Últimamente, en las renovaciones, los reemplazamos por calentadores infrarrojos de clase IP55. No se trata solo de una tendencia; se trata de cómo estos aparatos realmente manejan el agua y el calor.
Qué significa la clasificación IP55
Si nunca has oído hablar de la clasificación IP55, piénsala como un tipo de “escudo”. Significa que el aparato puede resistir el polvo y los pequeños chorros de agua que ocurren en los baños.
La mayoría de los calentadores antiguos tienen pequeñas aberturas en su carcasa. El vapor penetra dentro, los cables comienzan a oxidarse y, al final, todo se apaga. Un aparato de clase IP55 evita que esto ocurra. El agua no puede entrar, pero el calor sí puede pasar a través de la lente para mantenerte calentito. Simple, ¿verdad?
Calor que realmente puedes sentir
Lo interesante de los calentadores tradicionales es que intentan calentar el aire. Pero eso lleva mucho tiempo.
Los calentadores infrarrojos son diferentes.
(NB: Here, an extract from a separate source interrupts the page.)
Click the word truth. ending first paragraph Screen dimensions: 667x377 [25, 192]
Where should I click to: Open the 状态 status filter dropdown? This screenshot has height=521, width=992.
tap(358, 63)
No les importa el aire; su función es calentar directamente a ti y a las superficies a tu alrededor. Utilizamos emisores de ondas cortas, lo que significa que puedes sentir el calor desde el mismo momento en que enciendes el aparato. Ya no hay necesidad de esperar diez minutos para que la habitación deje de estar fría. Además, es mucho más fácil para el panel eléctrico de tu casa.
Un par de cosas a tener en cuenta
Por lo general, puedes conectar estos aparatos a los circuitos eléctricos existentes en tu baño. Pero debes asegurarte de que los interruptores sean adecuados. Estos aparatos consumen mucha energía en cuanto se encienden. Si tus cables son demasiado delgados, seguirás apagando los interruptores cada mañana. No es una buena forma de comenzar el día.
Y una cosa más: se trata de un calor localizado. Crea una zona cálida alrededor de ti. Si te alejas de esa zona, volverás a sentir frío inmediatamente. No hará que toda la habitación esté caliente, pero para caminar desde la ducha hasta donde tienes la toalla, es realmente útil. Es mucho mejor que tener que encender todo el sistema de calefacción de la casa solo para evitar temblar unos minutos.